● **Try it**: All entries need to be written out verbatim, with pictures omitted.

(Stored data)
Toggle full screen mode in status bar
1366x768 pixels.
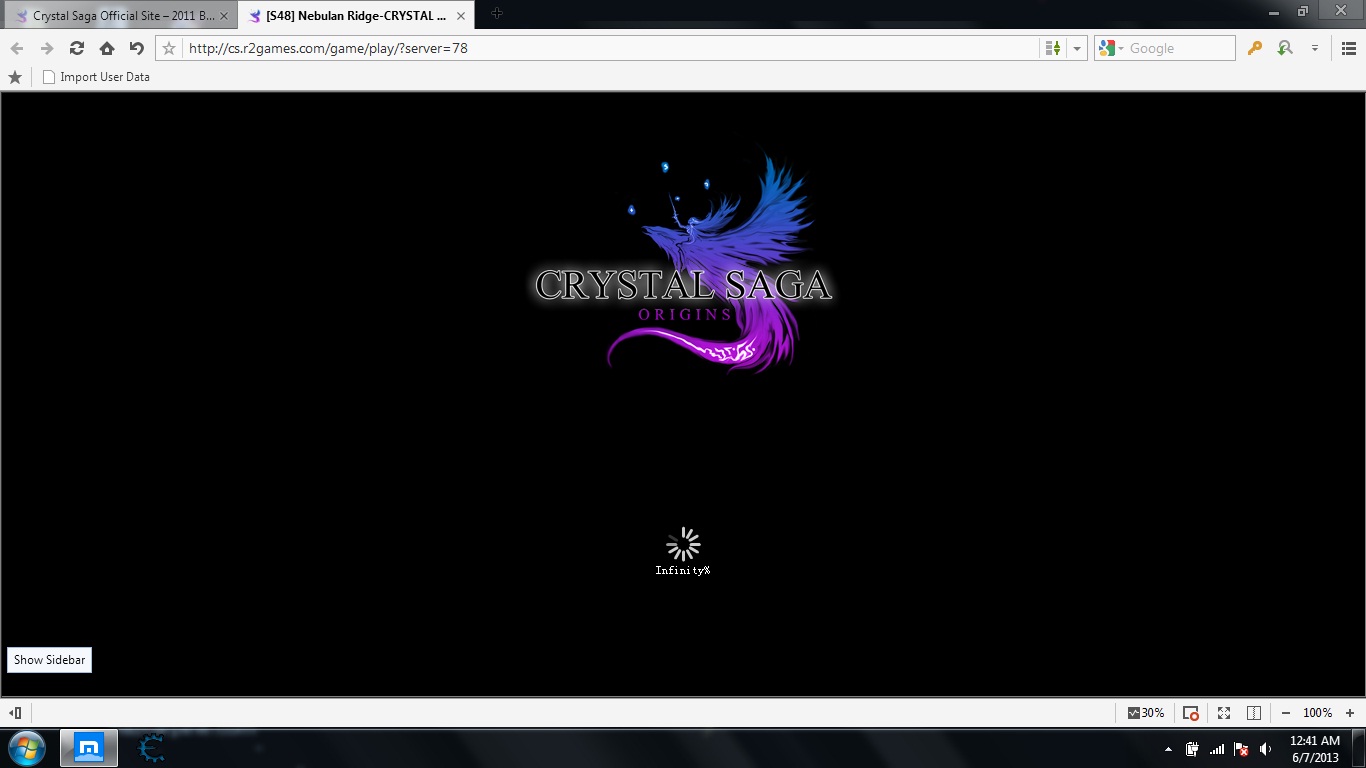pos(1223,713)
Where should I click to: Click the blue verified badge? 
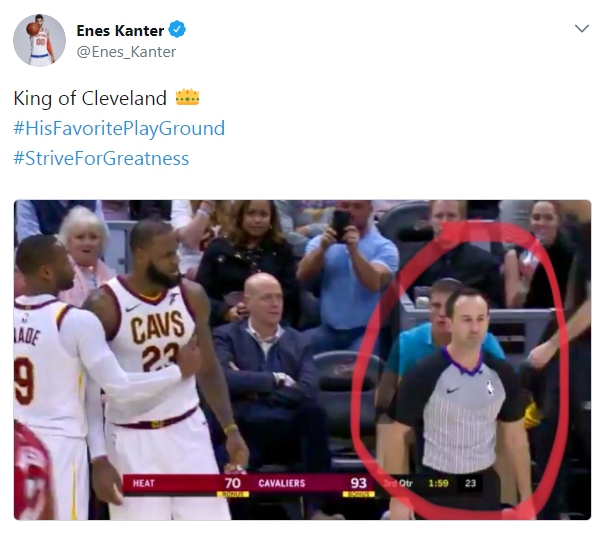tap(177, 30)
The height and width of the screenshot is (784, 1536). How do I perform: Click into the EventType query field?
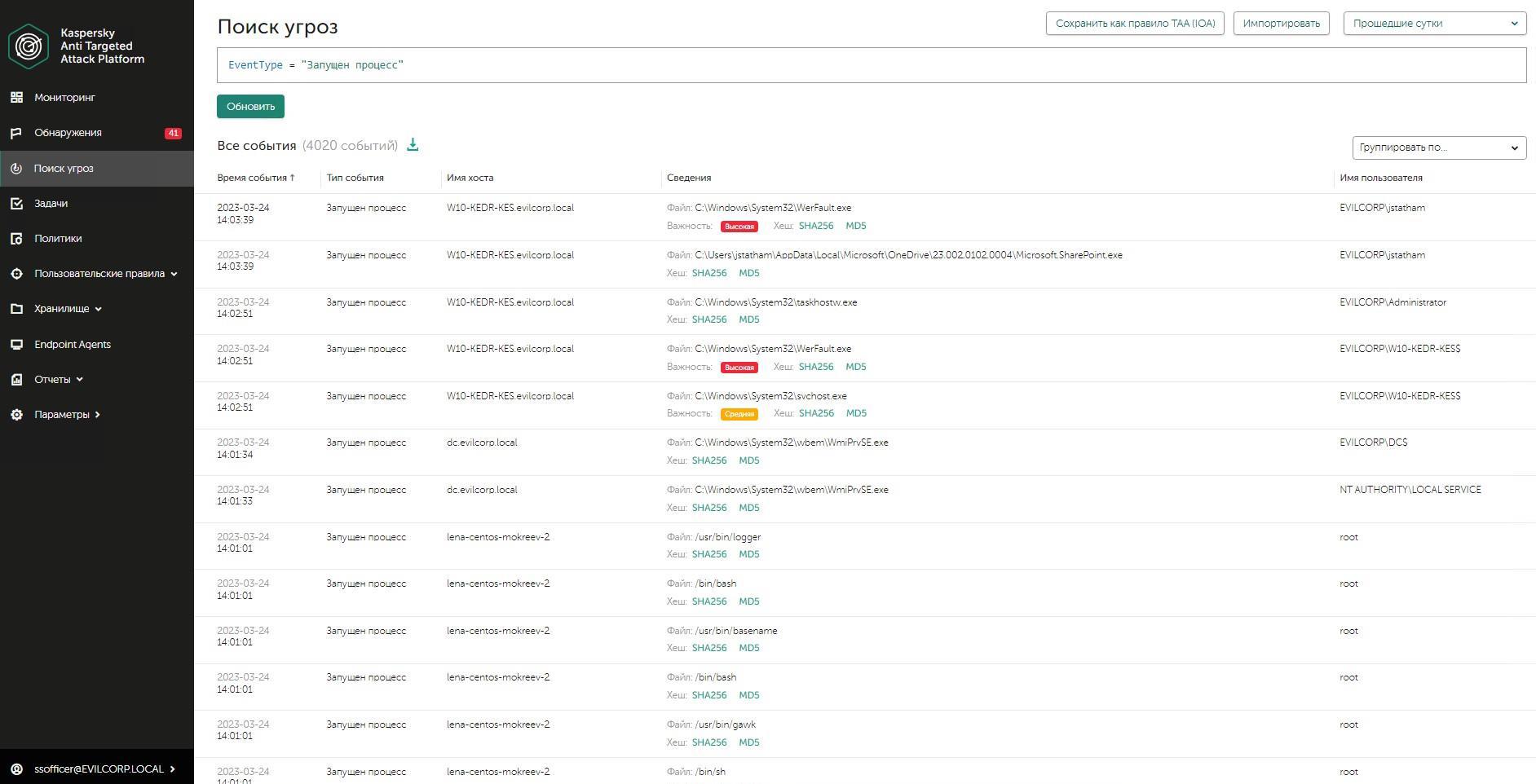(x=871, y=65)
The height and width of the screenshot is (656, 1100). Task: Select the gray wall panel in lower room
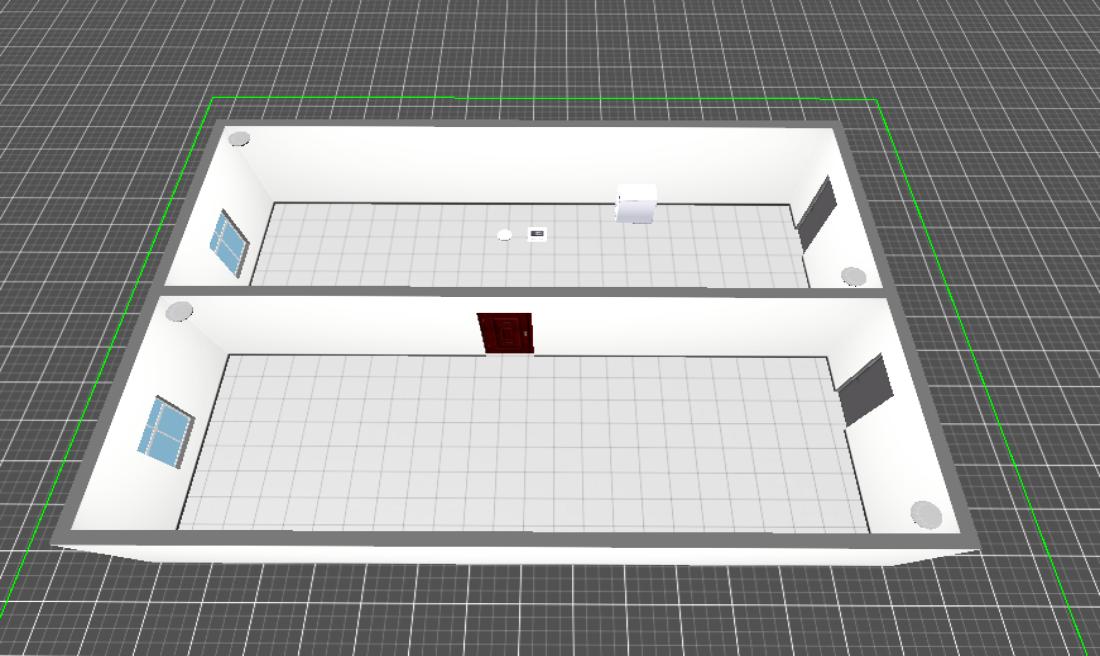[865, 390]
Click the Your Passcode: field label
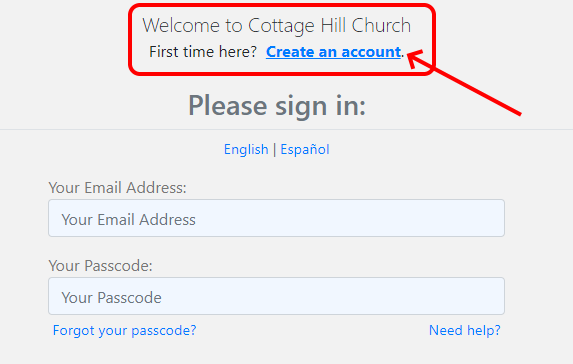573x364 pixels. click(100, 266)
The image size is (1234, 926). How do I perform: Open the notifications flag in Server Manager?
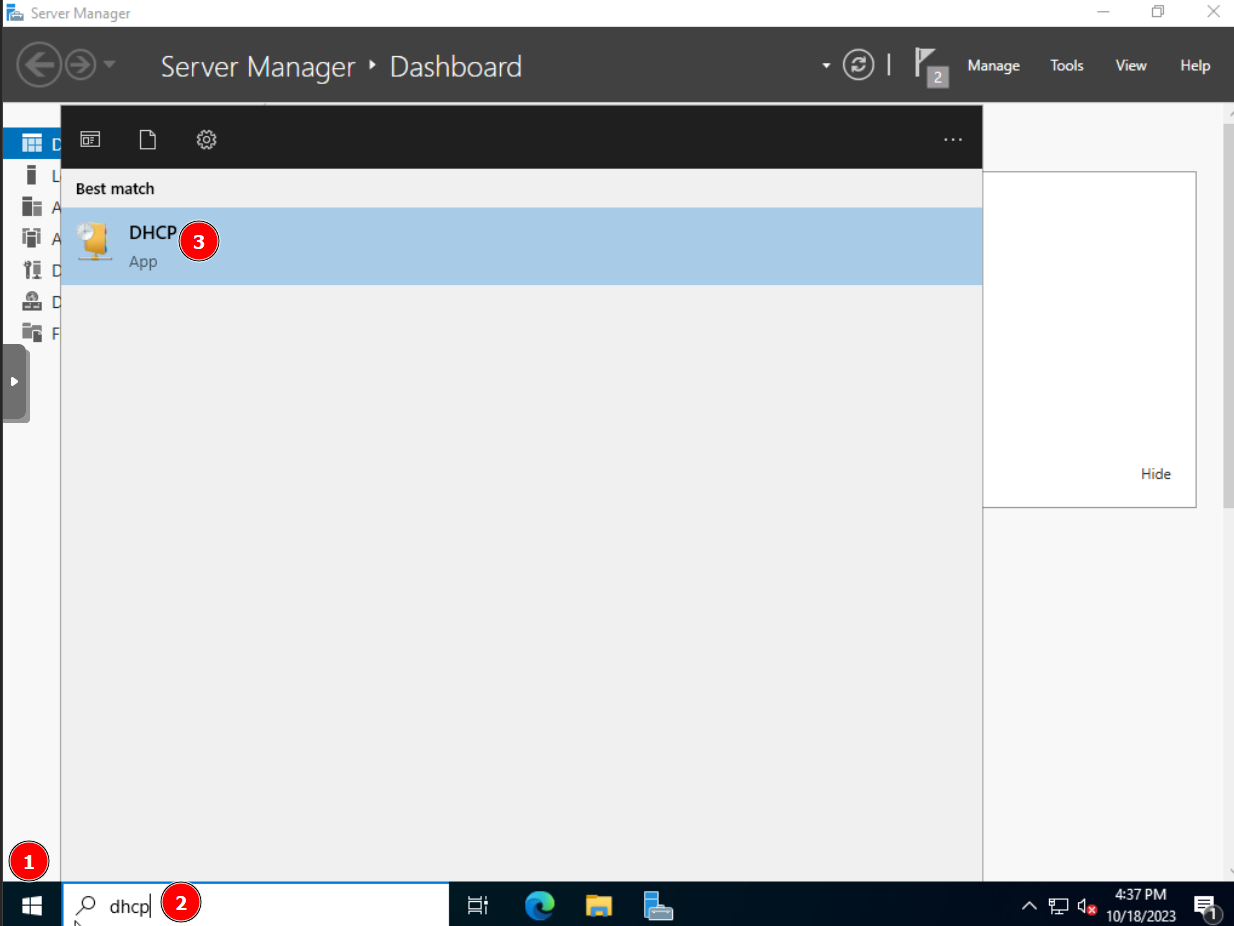click(x=929, y=66)
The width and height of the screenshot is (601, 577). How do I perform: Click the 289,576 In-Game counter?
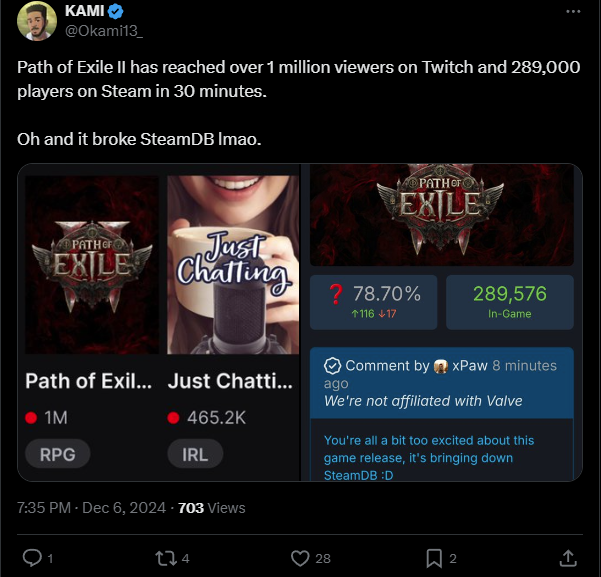(509, 300)
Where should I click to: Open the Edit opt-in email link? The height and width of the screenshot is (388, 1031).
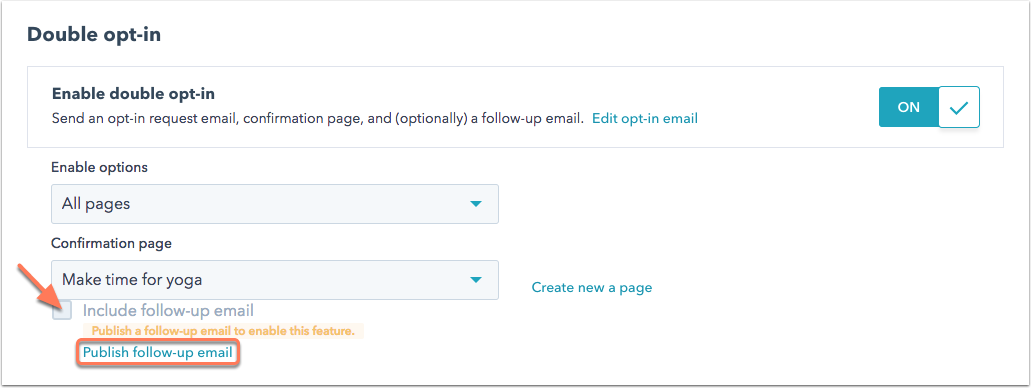pos(645,118)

● **Response to the task**:
Toggle full screen mode in status bar
1366x768 pixels.
pos(1223,713)
Where should I click to: Click the blue verified badge? 
tap(177, 30)
The height and width of the screenshot is (784, 1536). How do I perform: Click into the EventType query field?
(x=871, y=65)
The height and width of the screenshot is (656, 1100). Task: Select the gray wall panel in lower room
[865, 390]
Click the Your Passcode: field label
573x364 pixels. click(100, 266)
The image size is (1234, 926). How do I perform: Open the notifications flag in Server Manager?
click(x=929, y=66)
The width and height of the screenshot is (601, 577). How do I perform: Click the 289,576 In-Game counter?
(509, 300)
Where should I click to: Open the Edit opt-in email link? The height and width of the screenshot is (388, 1031).
pos(645,118)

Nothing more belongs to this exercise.